The Yakutat Tern Festival returns for its second year this weekend.
A tern is a seabird.
“They nest in groups,” said Susan Oehlers, one of the festival organizers. “Here in Yakutat we have the Aleutian and Arctic terns.”
In fact, the Yakutat area is home to one of the largest and southernmost breeding colonies of Aleutian terns. This year’s festival includes a keynote address by author, naturalist and photographer Bob Armstrong, along with bird banding, basket making, tern viewing and even a play.
“They are adapting the story of the Ugly Duckling, and adapting it to terns,” Oehlers said.
This year’s festival focuses on the significance of birds in Native American culture.

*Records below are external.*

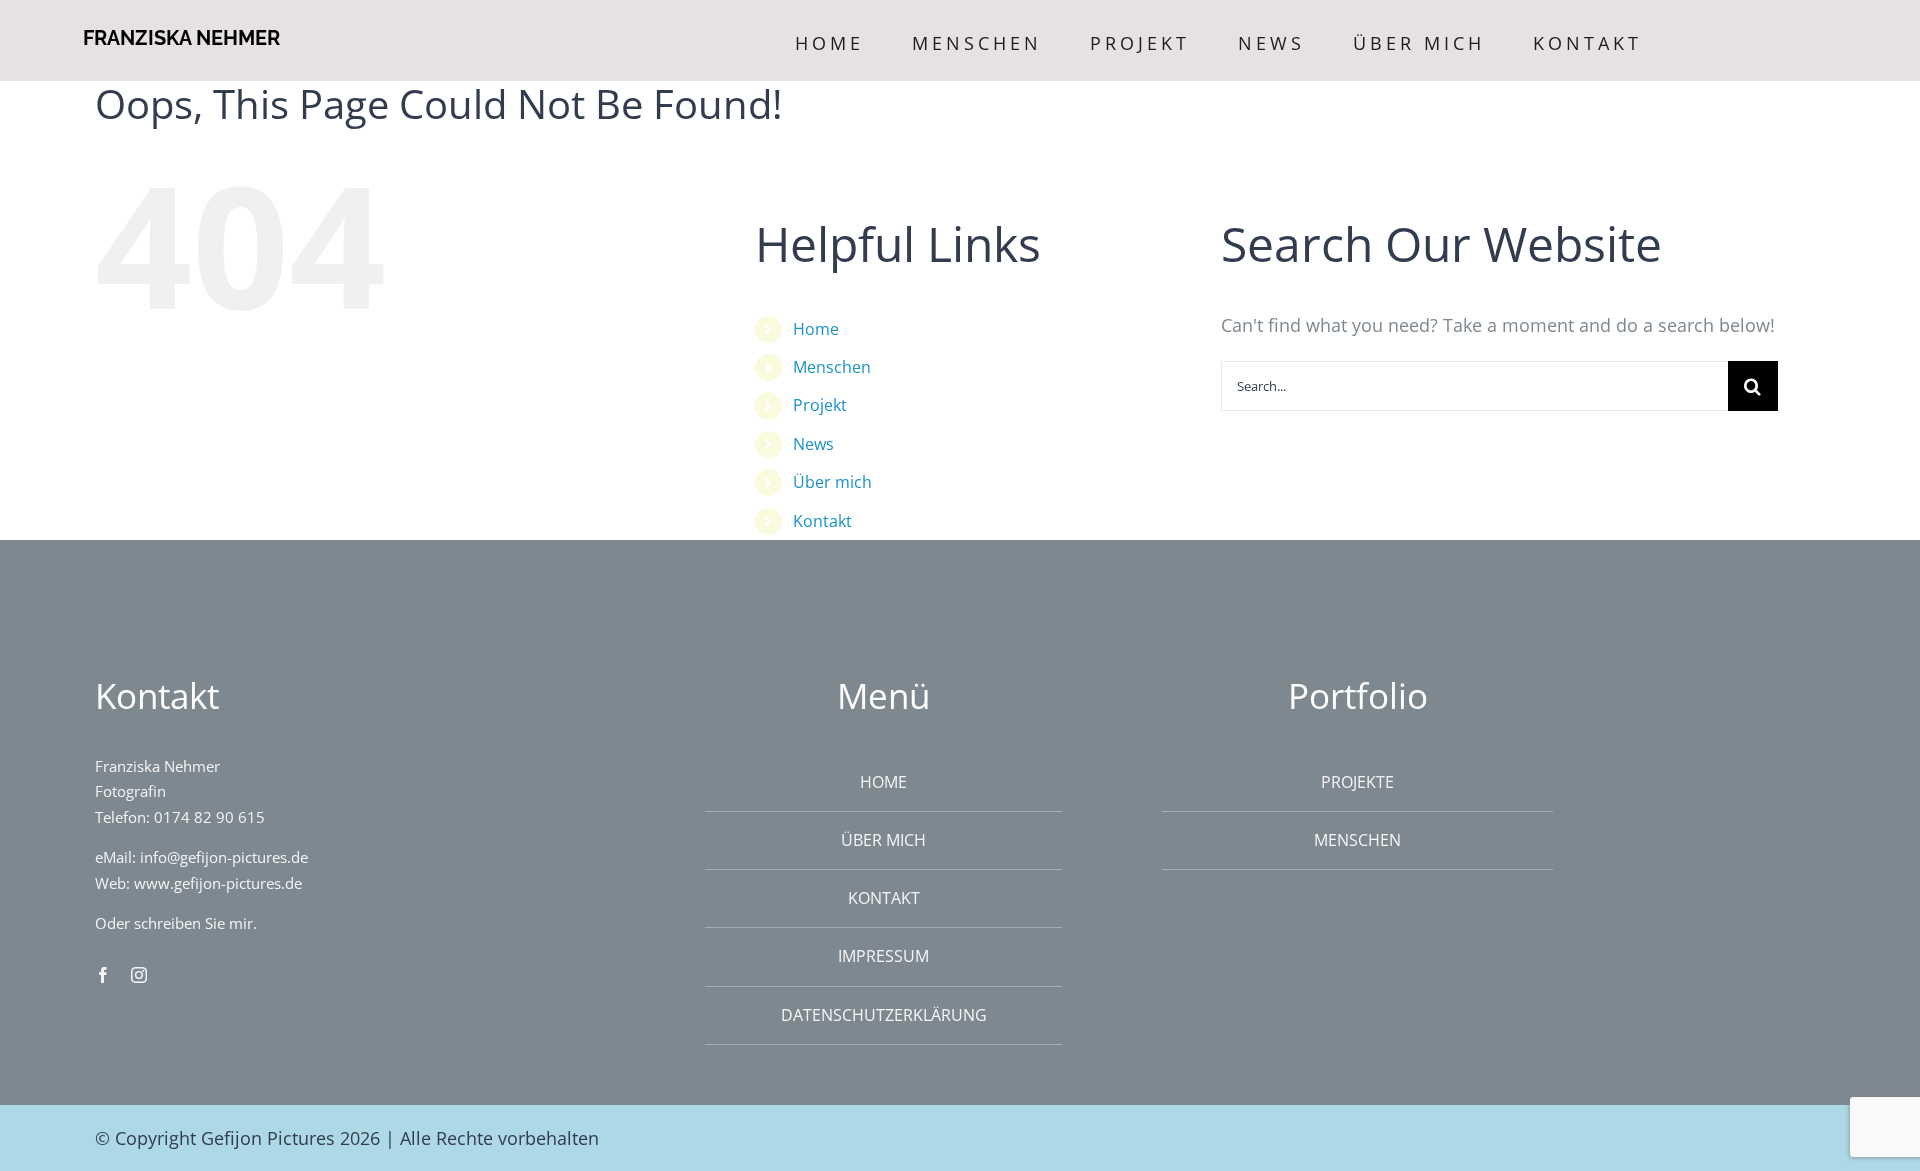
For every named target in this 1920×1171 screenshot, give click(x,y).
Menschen (832, 367)
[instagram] (139, 975)
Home (816, 329)
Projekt (820, 405)
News (813, 444)
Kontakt (822, 521)
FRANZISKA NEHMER (181, 38)
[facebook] (103, 975)
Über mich (832, 482)
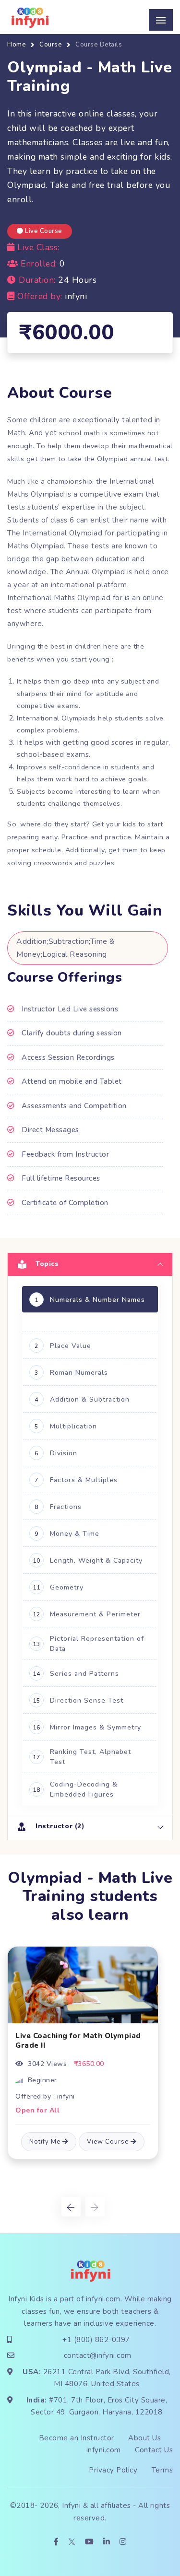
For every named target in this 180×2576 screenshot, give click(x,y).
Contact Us (154, 2450)
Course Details (98, 44)
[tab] (90, 1264)
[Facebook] (56, 2542)
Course (50, 44)
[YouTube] (89, 2542)
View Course (109, 2141)
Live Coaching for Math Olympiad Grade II (78, 2040)
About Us (144, 2438)
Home (16, 44)
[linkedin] (106, 2542)
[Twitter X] (71, 2542)
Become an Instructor (76, 2438)
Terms (162, 2470)
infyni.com (103, 2299)
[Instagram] (123, 2542)
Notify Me (45, 2141)
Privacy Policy (113, 2470)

It also will include research into Alaska Native culture. The Genographic Project, sponsored by the National Geographic Society, studies human movements by looking at DNA markers inherited across generations.
Theodore Schurr is an associate professor of anthropology at the University of Pennsylvania. He’s also the director of the Genographic Project’s North America Regional Center.
Schurr says the Genographic Project is seeking volunteers for the study, who will be interviewed about their genealogy and allow a cheek swab for a DNA sample.
“It’s the stories we’re able to see through the analysis of DNA, but also hear through people’s accounting of that history, and read through records, and see visibly on the ground through archaeology that really give us a very concrete sense for what’s happening, what people are experiencing, and what they’re trying to convey to us through their art, through their history and through their language,” Schurr said.
The project has conducted research into the history of people in Lebanon, Greece, South Africa, and all over the globe. Schurr says the goal is to figure out what links exist between different populations of people, and how those links have shaped the world.
The Genographic Project and the Tern Festival are both centered at Yakutat High School this weekend.